Introduction to Security
The Final Project
Overview
We have covered a plethora of security topics in this class. For the final project in the class, you will delve
into a current security issue of your choice.
Outcomes
My hope of this final project is that you will:
- Specialize in a current security issue of your choice
- Gain hands-on experience in the field
- Demonstrate technical knowledge
- Communicate clearly to a community
- Practice writing
History
There is a very rich history of past projects in this class including:
An archive of past final projects is available at http://www.cs.tufts.edu/comp/116/archive/.
Instructions
For this final project, you must:
- Provide a detailed outline
- Write a paper, 6 pages maximum
- Provide your own supporting material that complements your paper
The Outline
An outline is an important part of a CFP (Call For Papers) submission to a major conference, and it will make or
break submission. A good read on how to make your CFP and your outline stand out: https://www.defcon.org/html/links/dc-speakerscorner.html#nikita-cfp.
The Paper
The following are the guidelines for the paper:
- Required sections of paper, in the following order:
- Abstract
- Introduction
- To the Community - Why did you choose this topic? Why is this important
to know? This section must be immediately after the Introduction.
- Background information, details, drum roll, etc...
- One of the following before the concluding paragraph:
- Action Items - In your own words, what do people need to do
about the subject matter?
- Defenses - Recommended if you work is attack-oriented. In your
own words, how do you defend against the subject matter?
- Applications - Recommended if your work is more theoretical. In
your own words, how can you apply your subject matter to the real world?
- Conclusion or Summary
- References - You must use at least five (5) high-quality references.
The Supporting Material
Along with your paper, you must produce a supporting material for your paper. Options:
- Source code. This can be a demo, an exploit, a new security tool, an extension to an existing security tool
or product, a script, a proof-of-concept, or an analysis of the source code. You can use any programming
language and there is no requirement for lines-of-code that you have to write. Any source code that you
write must be made public on GitHub
- A video. Must be at least five (5) minutes long.
- A conference presentation slide deck in PDF format on your work and findings. Imagine you are giving a
45-minute talk at a major security conference.
IMPORTANT: This supporting material must be made publicly available.
Ideas
Unacceptable Ideas
- Some
junk hacking
- Modding a video game console
- Anything pertaining to glitches
- Securing WordPress
- Any general and broad paper on Bluetooth vulnerabilities
- Any general and broad paper on ransomware
- Any general and broad paper on the insecurities of the Internet of Things (IoT)

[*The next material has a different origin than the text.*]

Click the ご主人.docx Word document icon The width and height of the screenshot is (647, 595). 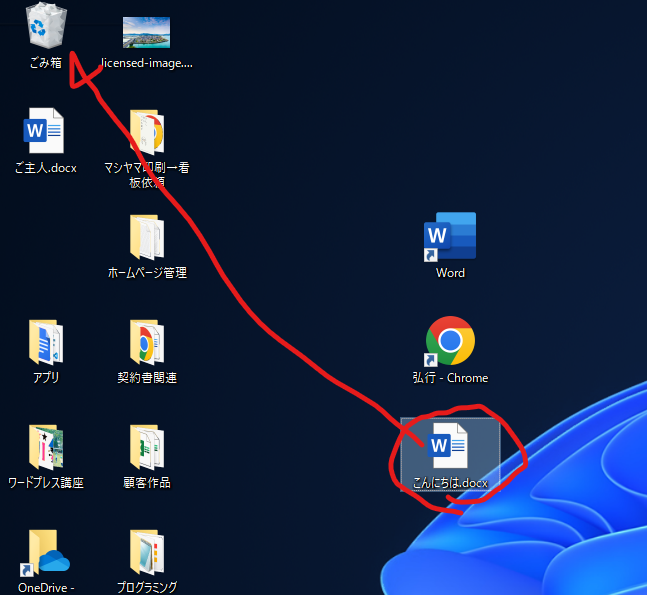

- A paper pertaining to cryptocurrency
- A paper on the blockchain and how it will change the world
Assessment and Rubric
Your final project will be graded on the following:
- Paper (75%)
- Abstract (5%; see below)
- Outline (5%; see below)
- Content and structure
- Language
- References
- Knowledge and wisdom
- Community service
- State-of-the-art
- Supporting Material (25%)
See http://www.giac.org/media/certifications/gold/gold_rubric.pdf for the rubric I will use
for grading the paper
Deliverables
- Abstract (Due on Sunday, March 14th at 11:59 PM PDT). Your abstract shall not exceed 250
words. In-line submission on Canvas only. Token and grace period does not apply for final project
deliverables.
- Detailed outline of your paper,
including title and
some references (Due on Sunday, April 11th at 11:59 PM PDT). You must also provide an idea for your supporting material. Only PDF, TXT, DOC, or DOCX
will be accepted. Token and grace period does not apply for final project deliverables.
- Your entire final project (Absolute Deadline on Wednesday, May 5th at 11:59 PM PDT). No submission will be accepted after 11:59 PM and you will receive a 0 for the final
project!
Bonus
Should your final project is published to a Cyber Security or tech magazine or journal, or is accepted to a major
security conference including HOPE in July (bi-annual), DEF CON, BSides, USENIX Security, DerbyCon, O'Reilly
Security, etc., I reserve the right to change your final grade.